Making tags meaningful

I spent some of the weekend thinking about tags and how they should be used in bioinformatics. I see that Deepak did the same.

I’m an avid Flickr user and a Flickr feature that I really like is geotagging: the addition of tags that describe geographic coordinates to an image. Why is this useful? Well, the point of tagging is to make it easier for people to find what they are looking for. The problem is that tags can be arbitrary. For instance if I tag an image of Uluru I might use tags such as “uluru”, “ayers rock”, “central australia”, “red centre” and so on. Other people will only find images of the same region if they search with one or all of those arbitrary tags.

On the other hand, the latitude and longitude of Uluru are fixed physical properties (disregarding continental drift). I can use them to locate Uluru on a map, then say “show me all the images in this location”. Tagging with a non-arbitrary physical property on which everyone agrees gets me straight to the relevant information.

Unfortunately at present most tagging, scientific and otherwise, falls into the first rather than the second category. What we really need are agreed standards for tagging scientific data. There’s a lot of discussion about controlled vocabularies and the semantic web, but I wonder if physical properties could be used effectively as bioinformatic tags.

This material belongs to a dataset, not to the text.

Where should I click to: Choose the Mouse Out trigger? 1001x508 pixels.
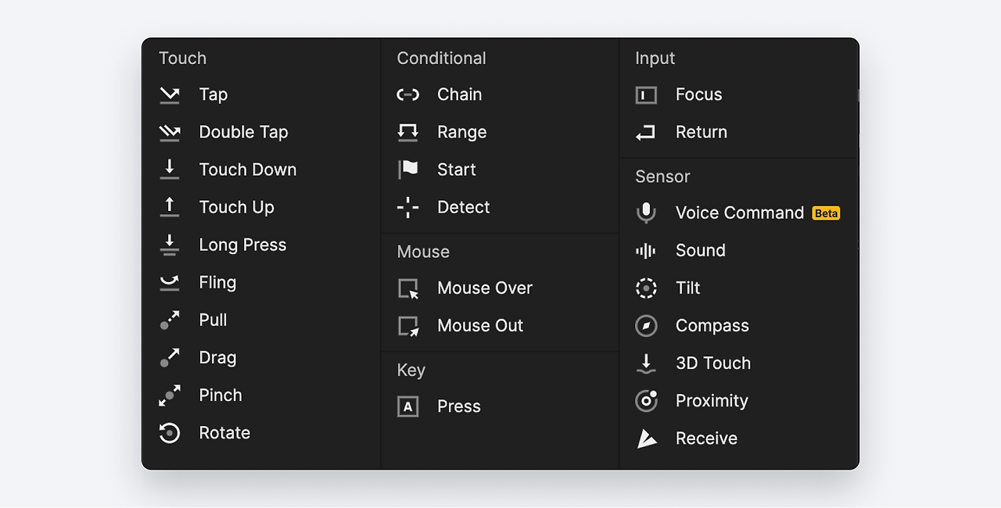[x=479, y=326]
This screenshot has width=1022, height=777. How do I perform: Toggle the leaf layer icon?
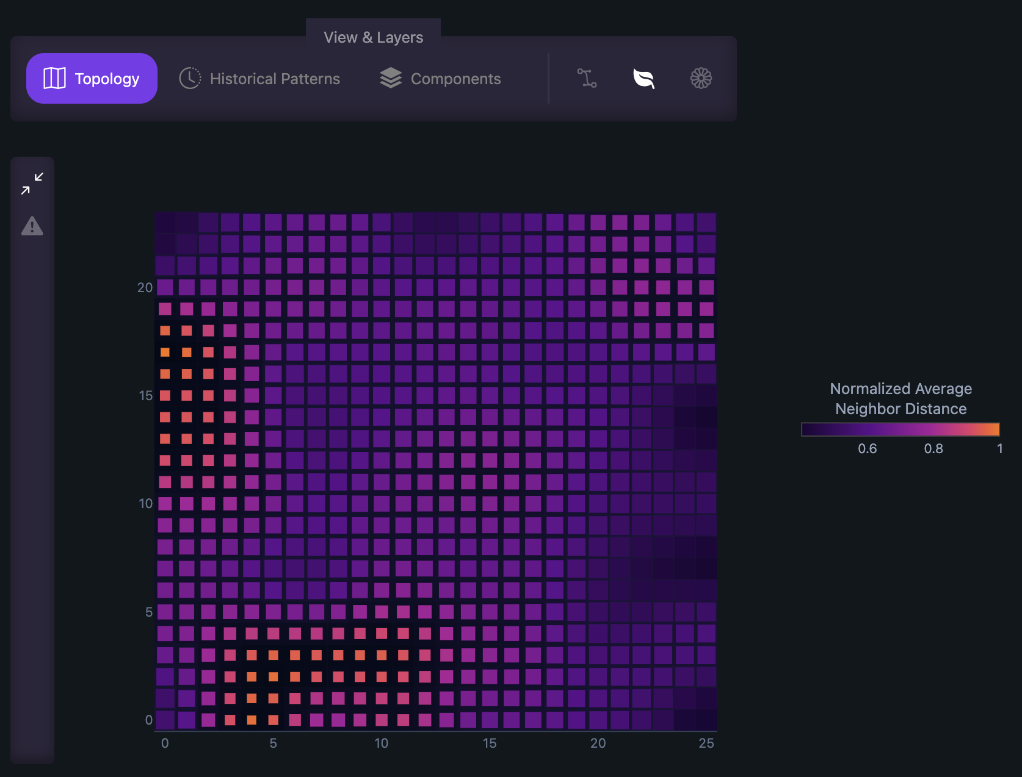pyautogui.click(x=644, y=78)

For instance if I’m interested in a particular set of proteins, I might search tags for properties such as length, pI, molecular weight and hydrophobicity values, as well as functional descriptions such as “DNA-binding protein”.

One thought on “Making tags meaningful

  1. This is where RDF triples come in. Instead of having a relation “something <hasTag> foo” you would have a triple “something <hasPI> bar”. This is practice that will happen in the next 12 months. Keep an eye on Bioclipse(.net) if interested. Then you can do the queries you like with RDF-query languages such as SPARQL.